The first few moves up from the spike are on really good jams or a nice layback – if I can see choices I must be climbing well – I go for the latter and reach the horizontal break where I find a placement for one of my new Wallnuts that I recently purchased to update my gear. Good jams and adequate footholds lead to a beautiful move using a high hidden handhold and I pass the break into the first groove. A rest and ingenious nut placement boost the confidence. Holds on the left wall and right arĂȘte allow a few bridging moves that take me to the next overlap. I stand in balance to place a bomb-proof hex and calmly survey the passing manoeuvre I am about to make. It is actually three short moves using jams for hands and wide bridging with the right foot then changing to foot jams and back to a bridge, but it flows smoothly and with another stonking runner I swarm up the steepening jamming crack to the next overlap.



Just before I get there the jams run out and the brain has to kick in. A small but solid wire protects me and I call down to H to watch me (Code for “Its getting hard”). Time seems to stop as I puzzle out the problem. Why aren’t I panicking – the holds are thin – the angle is beyond vertical but it seems so natural to just stand there and work it out. This really is heaven, I must be on top form. A tiny foothold way out left comes into view and I try it – it works so I retreat to scan for handholds. After many tries I adopt a strange overhand grip on the edge above my head and stretch out left to the foothold. Perversely as I lean left the grip intensifies like a magnetic field holding me on and my right foot follows up and out to find a small hold on the small hanging arete on the right. I am back in balance and a slot appears before my eyes that sinks a perfect Chouinard wedge that I have had for 30 years and recently restrung. I ignore an easy crack to the left and jam and bridge the final groove to the top, slotting in two more runners just for the hell of it. A small steepening near the top is no match for this old rocker and with a final mauling jam I explode over the top.

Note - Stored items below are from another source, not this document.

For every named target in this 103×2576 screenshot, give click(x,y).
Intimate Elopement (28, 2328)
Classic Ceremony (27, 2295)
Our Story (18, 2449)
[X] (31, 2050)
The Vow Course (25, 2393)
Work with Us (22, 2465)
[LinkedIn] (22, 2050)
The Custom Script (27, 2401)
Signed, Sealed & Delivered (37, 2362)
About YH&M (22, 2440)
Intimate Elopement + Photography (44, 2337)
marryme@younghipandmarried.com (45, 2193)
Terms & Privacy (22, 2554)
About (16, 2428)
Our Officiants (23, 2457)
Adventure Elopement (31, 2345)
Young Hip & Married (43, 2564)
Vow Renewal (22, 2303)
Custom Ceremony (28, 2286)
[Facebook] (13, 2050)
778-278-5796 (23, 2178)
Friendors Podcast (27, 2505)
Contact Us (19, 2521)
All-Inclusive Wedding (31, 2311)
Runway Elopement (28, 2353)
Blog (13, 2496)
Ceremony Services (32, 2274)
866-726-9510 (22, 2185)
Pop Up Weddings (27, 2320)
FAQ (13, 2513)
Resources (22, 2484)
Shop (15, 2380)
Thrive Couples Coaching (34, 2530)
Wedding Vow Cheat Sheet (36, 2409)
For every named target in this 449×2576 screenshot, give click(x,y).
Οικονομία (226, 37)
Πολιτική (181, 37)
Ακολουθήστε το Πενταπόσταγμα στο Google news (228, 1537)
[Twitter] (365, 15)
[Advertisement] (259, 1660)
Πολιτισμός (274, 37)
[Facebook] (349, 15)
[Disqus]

Whoops of delight embarrass my daughter though there is no audience for this outburst. Nor indeed is there any for the perfect 10:10 performance given by the climber. It is only in the minds of the protagonists. A minor irritation is the lack of a good belay until a long trek back reveals two good cracks and with ingenious use of slings and economical use of the rope there are a few inches of slack for the second to tie on.

Funnily enough I don’t remember her ascent of the climb – she must be on form as well – or perhaps my euphoria takes over.

“So what do you think? 40 metres sustained 4c with a couple of 5a moves must make it HVS and I led it”. My first new route but what to call it?

We return to our beach head and finish the lunch – malt loaf, cheese and some crisps with a can of Lucozade. I lie back and the warmth overtakes me and I doze off.

I wake with a start – got it – Feeling Groovy – the perfect name paying homage to other namers before me. It seemed so perfect that I am loath to share it with anyone other than H who fully understands the need for secrecy. Lets just go away and let others find it for themselves – I never was a new router. Or am I keeping it to myself until I can tackle that big overhang and really make a name for myself …… In your dreams!